-------- Given data --------

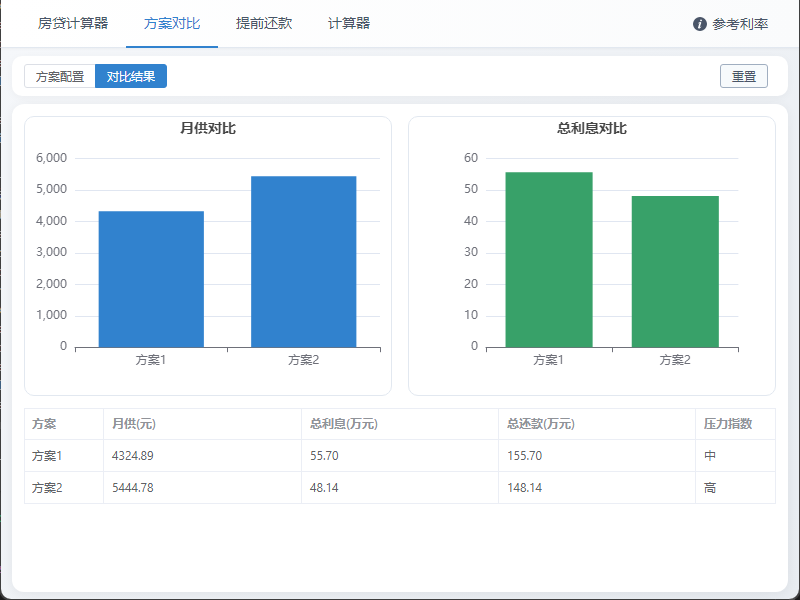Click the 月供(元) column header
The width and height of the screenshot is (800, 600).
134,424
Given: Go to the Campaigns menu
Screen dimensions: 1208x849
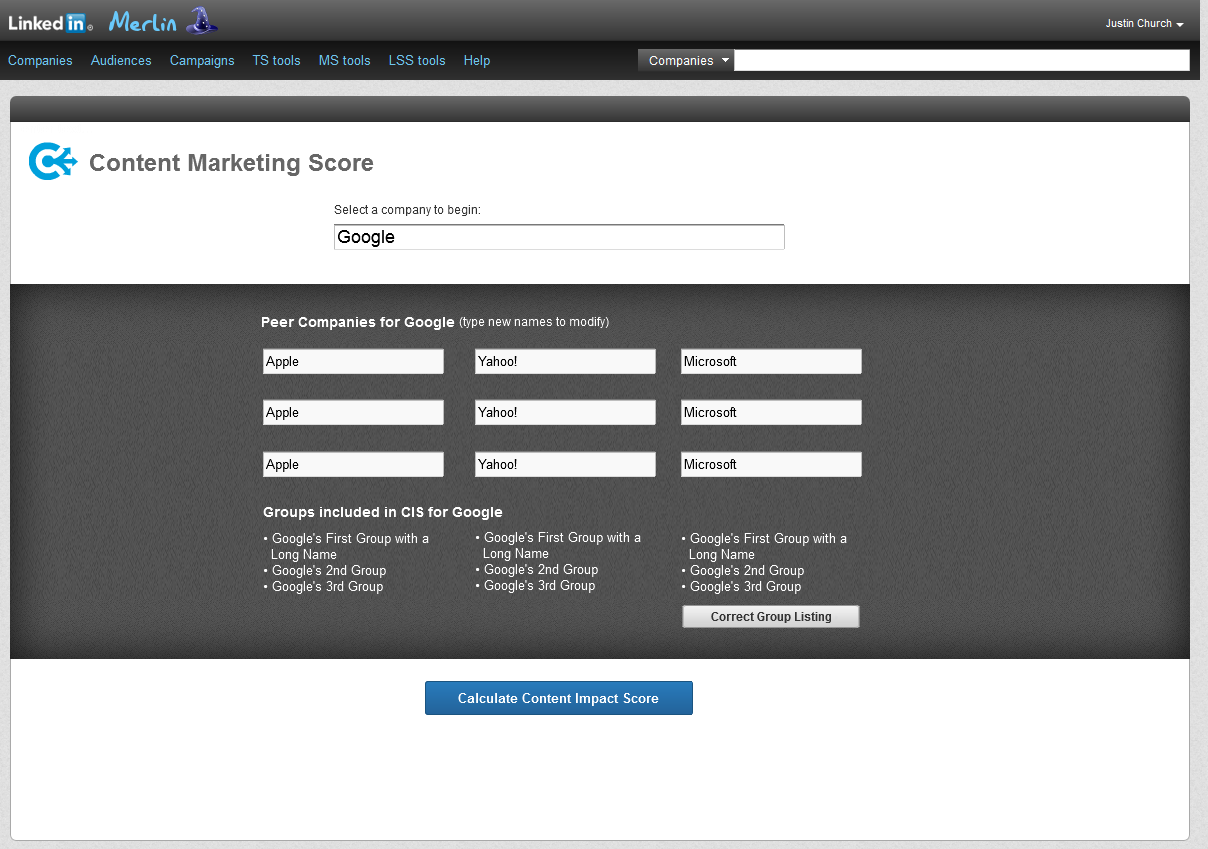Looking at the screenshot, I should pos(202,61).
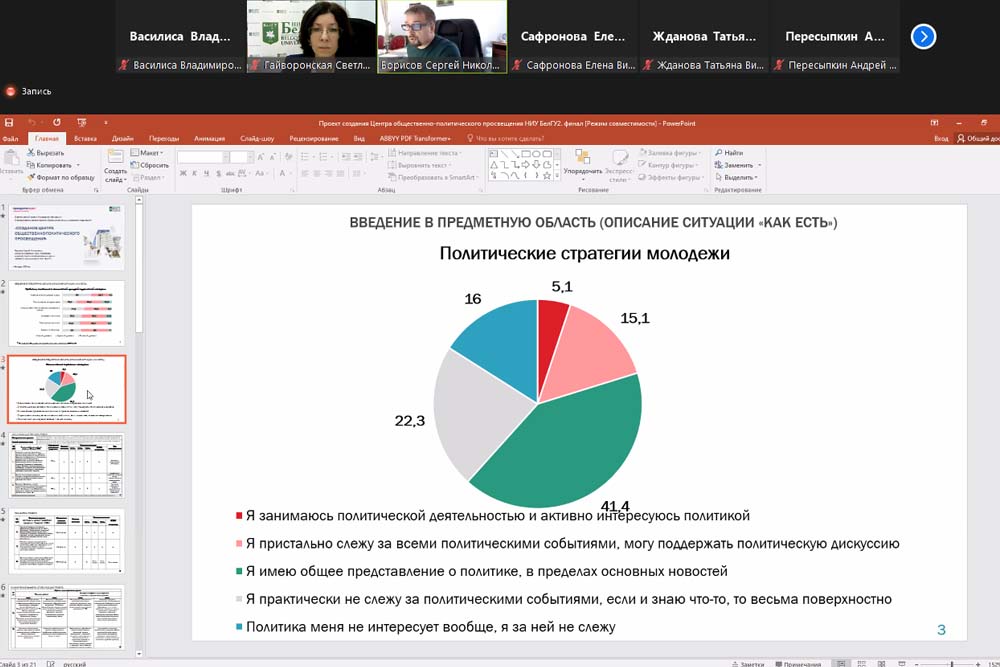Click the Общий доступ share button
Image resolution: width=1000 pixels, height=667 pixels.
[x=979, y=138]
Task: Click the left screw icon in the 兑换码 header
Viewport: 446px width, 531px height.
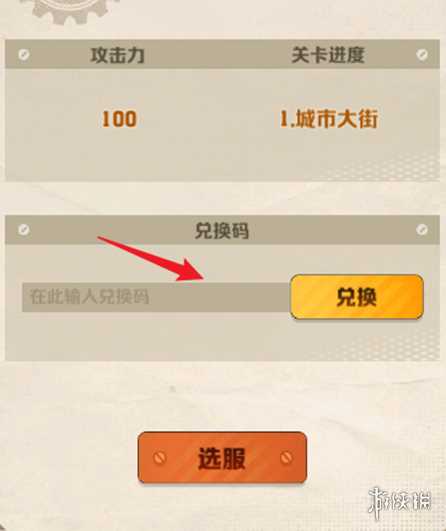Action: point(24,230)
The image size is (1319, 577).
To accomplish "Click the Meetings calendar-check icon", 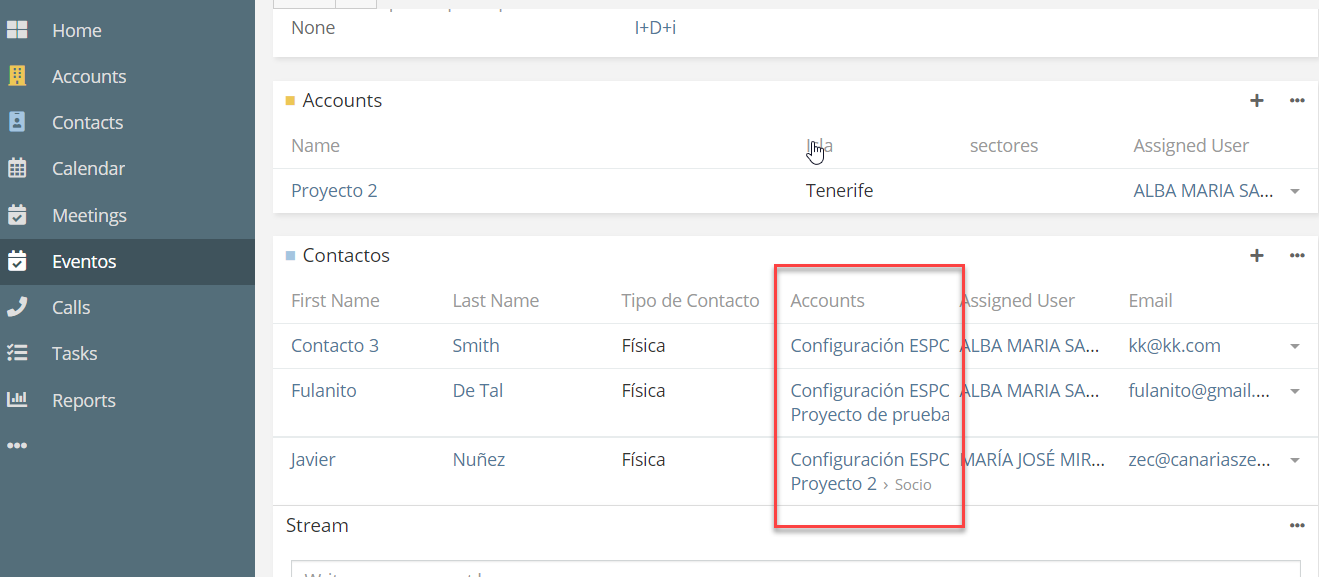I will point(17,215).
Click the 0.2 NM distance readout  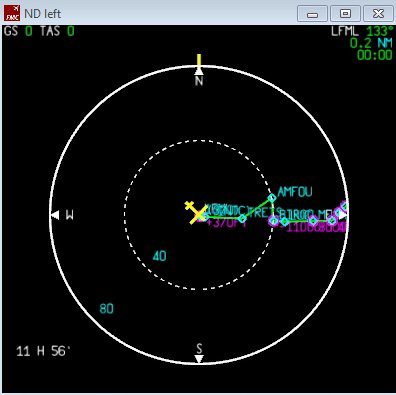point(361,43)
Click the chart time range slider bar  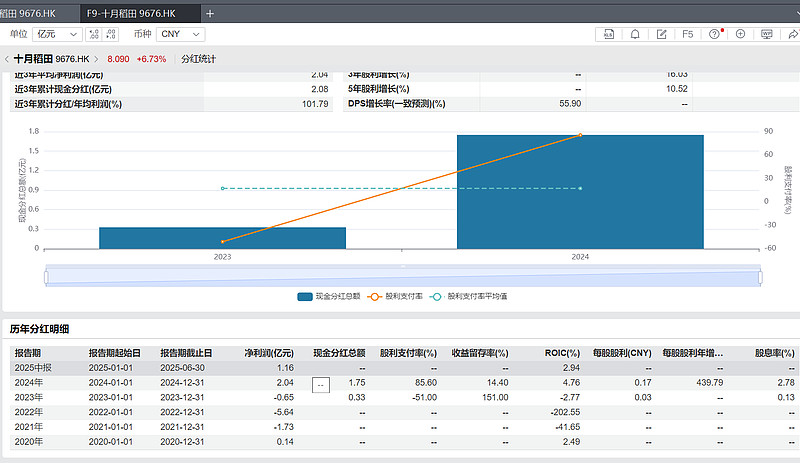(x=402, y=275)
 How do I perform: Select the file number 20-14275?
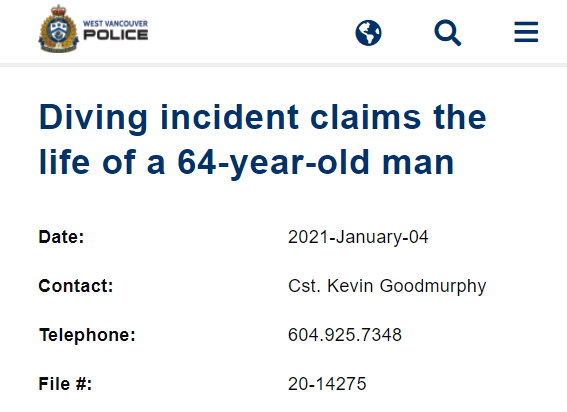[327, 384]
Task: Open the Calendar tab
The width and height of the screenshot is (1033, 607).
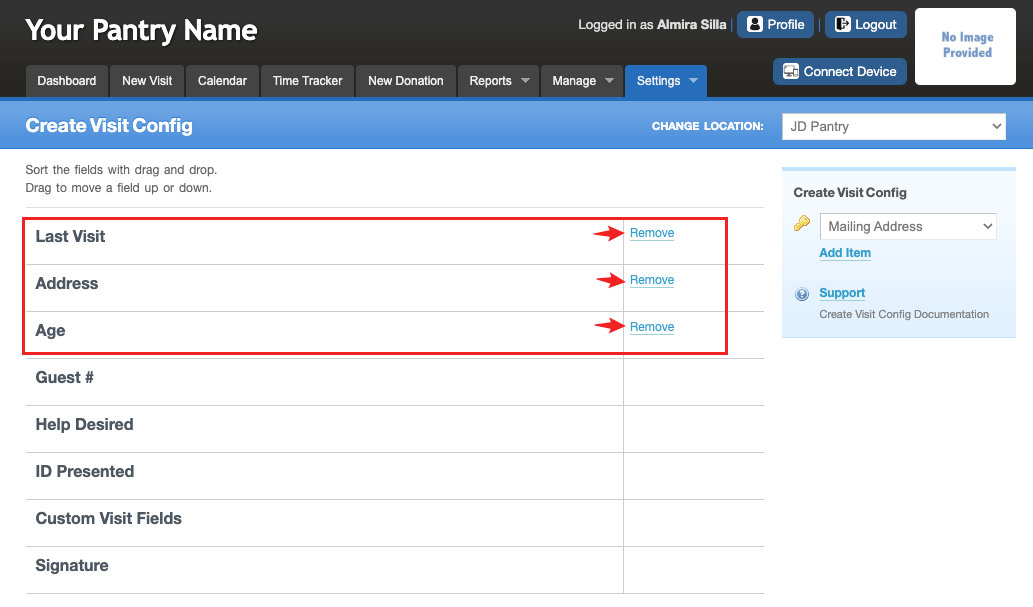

--------

→ Work order
Where does the word "Task" appear in the material above? Copy every line that holds it.

→ Expected output
Task: Click the left screw icon in the 兑换码 header
Task: Open the Calendar tab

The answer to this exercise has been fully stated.